Citation

Social Media Influencers and the 2020 U.S. Election: Paying ‘Regular People’ for Digital Campaign Communication

Author:
Goodwin, Anastasia; Joseff, Katie; Woolley, Samuel C.
Year:
2020

Coordinated networks of social media influencers, especially small-scale influencers with fewer than 10,000 followers, are now a powerful asset for political campaigns, PACs, and special interest groups. Partisan organizations are leveraging these “authentic” accounts in bids to sway political discourse and decision-making in the run up to the 2020 U.S. elections. Political marketers tell us that they see influencers, particularly those with more intimate followings, as regarded as more trustworthy by their followers and therefore better positioned to change their behavior. Groups on both sides of the aisle are paying influencers to promote their causes. Many influencers don’t reveal they’ve been paid, and payments often take place off social media platforms. This amounts to a new and growing form of ‘inorganic’ information operations—elite-dictated propaganda through trusted social media spokespersons.
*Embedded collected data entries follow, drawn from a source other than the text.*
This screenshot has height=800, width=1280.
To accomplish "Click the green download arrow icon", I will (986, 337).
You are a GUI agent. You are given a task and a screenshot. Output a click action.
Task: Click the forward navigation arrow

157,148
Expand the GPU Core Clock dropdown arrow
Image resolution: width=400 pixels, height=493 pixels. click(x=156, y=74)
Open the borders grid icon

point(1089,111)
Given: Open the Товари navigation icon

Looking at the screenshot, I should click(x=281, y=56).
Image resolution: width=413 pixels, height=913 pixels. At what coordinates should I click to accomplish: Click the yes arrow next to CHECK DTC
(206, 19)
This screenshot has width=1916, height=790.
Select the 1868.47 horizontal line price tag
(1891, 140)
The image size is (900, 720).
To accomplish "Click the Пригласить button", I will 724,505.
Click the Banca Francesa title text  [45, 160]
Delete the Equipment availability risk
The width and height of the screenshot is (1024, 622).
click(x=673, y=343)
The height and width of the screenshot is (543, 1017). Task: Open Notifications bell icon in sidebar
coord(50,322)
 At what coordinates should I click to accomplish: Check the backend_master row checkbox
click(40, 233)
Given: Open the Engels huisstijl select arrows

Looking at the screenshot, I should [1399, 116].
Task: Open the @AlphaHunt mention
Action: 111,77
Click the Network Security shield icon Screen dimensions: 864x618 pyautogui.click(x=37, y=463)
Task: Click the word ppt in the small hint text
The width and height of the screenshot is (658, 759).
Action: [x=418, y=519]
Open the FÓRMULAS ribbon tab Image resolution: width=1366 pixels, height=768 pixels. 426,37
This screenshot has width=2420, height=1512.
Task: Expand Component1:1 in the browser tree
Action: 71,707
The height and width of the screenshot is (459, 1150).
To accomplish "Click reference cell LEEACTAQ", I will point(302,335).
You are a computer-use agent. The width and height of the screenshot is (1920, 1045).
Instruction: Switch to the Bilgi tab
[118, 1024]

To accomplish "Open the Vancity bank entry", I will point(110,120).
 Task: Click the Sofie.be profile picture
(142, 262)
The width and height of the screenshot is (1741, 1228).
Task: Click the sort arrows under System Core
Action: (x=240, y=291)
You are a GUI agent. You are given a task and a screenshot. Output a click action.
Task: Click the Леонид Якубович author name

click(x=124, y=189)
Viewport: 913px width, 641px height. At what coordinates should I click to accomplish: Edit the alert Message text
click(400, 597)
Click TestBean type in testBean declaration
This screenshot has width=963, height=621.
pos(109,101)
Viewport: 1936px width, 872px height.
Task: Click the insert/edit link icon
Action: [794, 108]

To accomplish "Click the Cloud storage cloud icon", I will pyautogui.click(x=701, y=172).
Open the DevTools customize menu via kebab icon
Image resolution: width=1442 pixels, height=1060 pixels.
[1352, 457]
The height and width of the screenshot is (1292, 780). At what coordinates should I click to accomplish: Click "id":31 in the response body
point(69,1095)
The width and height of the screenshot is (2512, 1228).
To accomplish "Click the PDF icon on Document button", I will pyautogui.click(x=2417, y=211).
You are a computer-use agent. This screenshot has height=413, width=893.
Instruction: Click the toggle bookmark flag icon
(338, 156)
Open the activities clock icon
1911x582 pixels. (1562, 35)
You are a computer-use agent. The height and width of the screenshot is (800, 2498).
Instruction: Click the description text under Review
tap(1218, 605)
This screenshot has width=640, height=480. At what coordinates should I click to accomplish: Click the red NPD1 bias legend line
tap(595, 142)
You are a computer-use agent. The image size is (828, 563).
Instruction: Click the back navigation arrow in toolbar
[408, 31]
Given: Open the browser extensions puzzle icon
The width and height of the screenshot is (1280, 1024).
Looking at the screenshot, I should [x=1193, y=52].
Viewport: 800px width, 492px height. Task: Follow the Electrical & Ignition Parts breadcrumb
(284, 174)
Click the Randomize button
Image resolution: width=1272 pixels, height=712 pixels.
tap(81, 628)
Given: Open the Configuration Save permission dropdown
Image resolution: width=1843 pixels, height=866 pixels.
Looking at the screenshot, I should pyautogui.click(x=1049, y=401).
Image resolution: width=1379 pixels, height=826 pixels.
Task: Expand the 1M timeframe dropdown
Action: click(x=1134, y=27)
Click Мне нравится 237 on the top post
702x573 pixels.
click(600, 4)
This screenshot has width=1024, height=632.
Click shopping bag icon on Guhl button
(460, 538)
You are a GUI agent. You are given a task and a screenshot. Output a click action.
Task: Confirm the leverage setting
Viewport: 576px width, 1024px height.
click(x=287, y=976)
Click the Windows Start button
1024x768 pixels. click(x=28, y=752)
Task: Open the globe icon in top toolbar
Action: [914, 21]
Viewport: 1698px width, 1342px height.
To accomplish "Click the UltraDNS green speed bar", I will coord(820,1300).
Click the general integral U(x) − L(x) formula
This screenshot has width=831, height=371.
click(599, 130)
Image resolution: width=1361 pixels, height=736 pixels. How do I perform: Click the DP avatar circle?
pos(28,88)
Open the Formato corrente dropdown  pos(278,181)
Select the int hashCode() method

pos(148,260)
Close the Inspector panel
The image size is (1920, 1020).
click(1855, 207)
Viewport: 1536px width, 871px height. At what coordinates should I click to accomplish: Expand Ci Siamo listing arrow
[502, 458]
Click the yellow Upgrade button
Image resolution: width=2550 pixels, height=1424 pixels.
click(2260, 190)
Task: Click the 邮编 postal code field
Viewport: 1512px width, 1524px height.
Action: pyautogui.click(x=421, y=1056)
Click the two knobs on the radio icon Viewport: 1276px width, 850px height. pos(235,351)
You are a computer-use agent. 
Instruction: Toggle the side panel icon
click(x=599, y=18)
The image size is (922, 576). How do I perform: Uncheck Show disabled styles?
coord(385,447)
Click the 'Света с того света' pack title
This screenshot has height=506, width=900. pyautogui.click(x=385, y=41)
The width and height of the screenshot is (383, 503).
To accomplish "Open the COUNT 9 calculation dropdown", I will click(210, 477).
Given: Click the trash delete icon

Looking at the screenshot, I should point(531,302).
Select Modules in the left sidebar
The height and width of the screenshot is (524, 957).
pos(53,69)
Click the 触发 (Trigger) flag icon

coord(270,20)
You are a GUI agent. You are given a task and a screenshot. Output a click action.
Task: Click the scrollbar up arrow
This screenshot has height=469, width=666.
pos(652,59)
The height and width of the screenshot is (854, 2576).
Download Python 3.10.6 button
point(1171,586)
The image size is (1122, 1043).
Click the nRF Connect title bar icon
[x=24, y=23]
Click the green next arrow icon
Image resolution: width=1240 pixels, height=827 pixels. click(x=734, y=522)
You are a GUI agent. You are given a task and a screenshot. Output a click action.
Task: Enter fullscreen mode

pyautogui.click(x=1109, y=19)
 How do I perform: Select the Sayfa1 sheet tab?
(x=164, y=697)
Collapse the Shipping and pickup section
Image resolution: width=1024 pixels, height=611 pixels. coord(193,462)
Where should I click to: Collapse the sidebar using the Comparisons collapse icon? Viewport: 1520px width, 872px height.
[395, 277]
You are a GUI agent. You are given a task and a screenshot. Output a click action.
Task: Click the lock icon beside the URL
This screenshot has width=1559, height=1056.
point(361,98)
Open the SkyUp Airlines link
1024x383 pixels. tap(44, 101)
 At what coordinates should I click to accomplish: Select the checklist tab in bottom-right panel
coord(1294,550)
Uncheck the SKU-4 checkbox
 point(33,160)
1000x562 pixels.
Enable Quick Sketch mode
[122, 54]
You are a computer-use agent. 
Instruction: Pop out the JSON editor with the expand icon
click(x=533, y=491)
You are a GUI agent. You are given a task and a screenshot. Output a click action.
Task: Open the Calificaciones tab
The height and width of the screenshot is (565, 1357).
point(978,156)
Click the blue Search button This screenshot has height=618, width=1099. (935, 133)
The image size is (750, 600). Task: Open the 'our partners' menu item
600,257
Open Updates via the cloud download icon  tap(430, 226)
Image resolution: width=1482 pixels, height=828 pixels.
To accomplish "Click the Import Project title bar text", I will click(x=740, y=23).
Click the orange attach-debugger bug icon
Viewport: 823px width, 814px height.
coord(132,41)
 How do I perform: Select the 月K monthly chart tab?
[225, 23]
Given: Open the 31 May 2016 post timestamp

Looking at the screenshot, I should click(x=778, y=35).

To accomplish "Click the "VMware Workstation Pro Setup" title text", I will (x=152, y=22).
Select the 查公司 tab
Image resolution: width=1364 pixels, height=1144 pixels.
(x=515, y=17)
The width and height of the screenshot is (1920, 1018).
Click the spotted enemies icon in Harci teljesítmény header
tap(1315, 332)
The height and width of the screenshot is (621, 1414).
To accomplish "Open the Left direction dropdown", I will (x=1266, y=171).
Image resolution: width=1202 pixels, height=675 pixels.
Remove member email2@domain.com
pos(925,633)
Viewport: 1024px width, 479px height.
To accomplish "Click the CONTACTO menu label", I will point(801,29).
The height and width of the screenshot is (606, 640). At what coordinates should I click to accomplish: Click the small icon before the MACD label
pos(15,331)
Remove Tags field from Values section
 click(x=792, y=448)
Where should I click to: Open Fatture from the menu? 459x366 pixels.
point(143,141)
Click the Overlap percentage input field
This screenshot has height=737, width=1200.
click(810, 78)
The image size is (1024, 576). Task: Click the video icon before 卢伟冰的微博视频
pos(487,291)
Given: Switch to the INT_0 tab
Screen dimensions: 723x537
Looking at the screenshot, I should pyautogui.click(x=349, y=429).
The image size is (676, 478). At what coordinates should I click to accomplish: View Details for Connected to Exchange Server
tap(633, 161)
What is more, top-down propaganda from influencers are better able to evade detection systems built to detect political bots and sockpuppets and to defy regulators concerned with digital free speech—all while using influencers’ captive audiences to more effectively prey upon fraught emotions during a highly contentious election. Such influencers, far from being “volunteer digital door knockers,” are paid, highly organized surrogates of political campaigns failing to report this new mode of politicking. Social media firms and governments face serious challenges ahead in dealing with this new form of digital propaganda. The propaganda research team at the Center for Media Engagement notes these challenges and offers cursory solutions.